* [SUPPLIED PASSAGE]
******

DNA – Repair Protein Key to Converting Carbs to Fat?
Tuesday, March 16, 2010Yesterday, I had the pleasure of listening to Hei Sook Sul (picture) from the University of California, Berkeley, who spoke at the Alberta Diabetes Institute here in Edmonton (host Dennis Vance).
Sul’s group, which works on better understanding the molecular mechanisms underlying the synthesis of fatty acids, recently identified DNA-PK, a protein kinase that plays a role in DNA repair, as a possible key factor in the activation of fatty acid synthase (FAS), the enzyme that helps convert dietary carbohydrates to fat.
In a paper, recently published in the journal Cell, Sul’s group showed that feeding high-carb diets to mice with a disabled DNA-PK gene resulted in lower levels of body fat than in their normal counterparts. This was evidently due to their inability to convert carbs to fats, a key step when excess calories from carbs need to be stored for future use.
As always, one must be careful in jumping from findings in mice to humans, and although DNA-PK may well seem an attractive pharmacological target to prevent fat accumulation in people who eat high-carb diets, it is important not to forget that this enzyme also plays an important role in DNA repair, a possible critical factor in preventing cells from mutating into cancer cells.
Nevertheless, the elucidation of this important metabolic step – the conversion of dietary carbs to fat – is certainly a major breakthrough in our understanding of how the body metabolizes carbohydrates and definitely provides fascinating new insights into the complex workings of nutritional biology.
AMS
Edmonton, Alberta
Tuesday, March 16, 2010
Very interesting, and very important work, in many areas of metabolism.
But maybe eating no excess carbs is better than
eating excess carbs and then taking a drug to prevent fat storage, especially if you risk bad side effects.
It doesn’t seem sensible to develop drugs to enable people to eat a bad diet without having the predictable results of that diet.

******

* [ENTRIES SHOWN]
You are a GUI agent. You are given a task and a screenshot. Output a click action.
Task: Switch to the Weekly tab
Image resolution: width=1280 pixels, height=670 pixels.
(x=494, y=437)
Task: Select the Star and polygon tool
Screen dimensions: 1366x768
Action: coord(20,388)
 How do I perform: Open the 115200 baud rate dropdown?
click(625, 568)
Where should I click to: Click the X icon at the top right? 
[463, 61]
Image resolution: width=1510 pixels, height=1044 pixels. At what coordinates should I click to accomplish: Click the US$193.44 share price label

******

* [WORK INSTRUCTION]
Condense the paragraph in the DNA-PK post above that begins "In a paper, recently published" into a short bulleted list that keeps its main facts.

* [TASK OUTPUT]
- Sul's group published the paper in the journal Cell.
- On high-carb diets, mice with a disabled DNA-PK gene had less body fat than normal mice.
- The apparent cause was that they could not convert carbs to fat, a key step in storing excess calories from carbs for later use.